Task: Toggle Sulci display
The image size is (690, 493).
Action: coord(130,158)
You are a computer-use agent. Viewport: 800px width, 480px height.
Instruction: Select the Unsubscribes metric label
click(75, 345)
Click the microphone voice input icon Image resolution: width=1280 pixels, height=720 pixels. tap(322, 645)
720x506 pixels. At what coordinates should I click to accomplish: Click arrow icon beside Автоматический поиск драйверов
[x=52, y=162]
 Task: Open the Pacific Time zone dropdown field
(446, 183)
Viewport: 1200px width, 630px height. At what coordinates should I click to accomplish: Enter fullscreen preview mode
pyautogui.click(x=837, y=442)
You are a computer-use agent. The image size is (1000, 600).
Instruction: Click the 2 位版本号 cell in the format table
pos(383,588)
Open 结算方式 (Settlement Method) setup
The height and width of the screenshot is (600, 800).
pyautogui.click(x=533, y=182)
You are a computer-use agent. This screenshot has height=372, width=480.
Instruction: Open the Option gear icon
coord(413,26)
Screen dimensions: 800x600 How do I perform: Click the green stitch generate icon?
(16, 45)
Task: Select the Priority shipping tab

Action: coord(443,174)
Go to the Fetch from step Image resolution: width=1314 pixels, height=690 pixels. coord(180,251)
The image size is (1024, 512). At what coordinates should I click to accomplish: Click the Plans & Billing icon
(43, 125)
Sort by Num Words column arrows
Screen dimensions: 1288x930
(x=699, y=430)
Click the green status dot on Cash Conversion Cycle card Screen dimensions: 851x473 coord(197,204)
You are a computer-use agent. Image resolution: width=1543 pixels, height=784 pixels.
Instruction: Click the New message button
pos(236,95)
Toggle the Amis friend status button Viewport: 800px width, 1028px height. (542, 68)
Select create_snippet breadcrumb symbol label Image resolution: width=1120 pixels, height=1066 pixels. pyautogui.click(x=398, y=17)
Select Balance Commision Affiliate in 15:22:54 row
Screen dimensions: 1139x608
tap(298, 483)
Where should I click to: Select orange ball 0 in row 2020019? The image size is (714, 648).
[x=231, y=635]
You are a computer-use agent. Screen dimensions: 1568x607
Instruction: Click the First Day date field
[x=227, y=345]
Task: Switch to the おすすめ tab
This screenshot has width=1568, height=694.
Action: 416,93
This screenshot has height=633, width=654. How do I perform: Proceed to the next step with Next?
************
Print exactly the lines of the records from the one containing "Task: Select the Priority shipping tab" through the end, and nothing besides them.

Answer to this task:
Task: Select the Priority shipping tab

Action: coord(443,174)
Go to the Fetch from step Image resolution: width=1314 pixels, height=690 pixels. coord(180,251)
The image size is (1024, 512). At what coordinates should I click to accomplish: Click the Plans & Billing icon
(43, 125)
Sort by Num Words column arrows
Screen dimensions: 1288x930
(x=699, y=430)
Click the green status dot on Cash Conversion Cycle card Screen dimensions: 851x473 coord(197,204)
You are a computer-use agent. Image resolution: width=1543 pixels, height=784 pixels.
Instruction: Click the New message button
pos(236,95)
Toggle the Amis friend status button Viewport: 800px width, 1028px height. (542, 68)
Select create_snippet breadcrumb symbol label Image resolution: width=1120 pixels, height=1066 pixels. pyautogui.click(x=398, y=17)
Select Balance Commision Affiliate in 15:22:54 row
Screen dimensions: 1139x608
tap(298, 483)
Where should I click to: Select orange ball 0 in row 2020019? The image size is (714, 648).
[x=231, y=635]
You are a computer-use agent. Screen dimensions: 1568x607
Instruction: Click the First Day date field
[x=227, y=345]
Task: Switch to the おすすめ tab
This screenshot has width=1568, height=694.
Action: 416,93
This screenshot has height=633, width=654. How do I perform: Proceed to the next step with Next?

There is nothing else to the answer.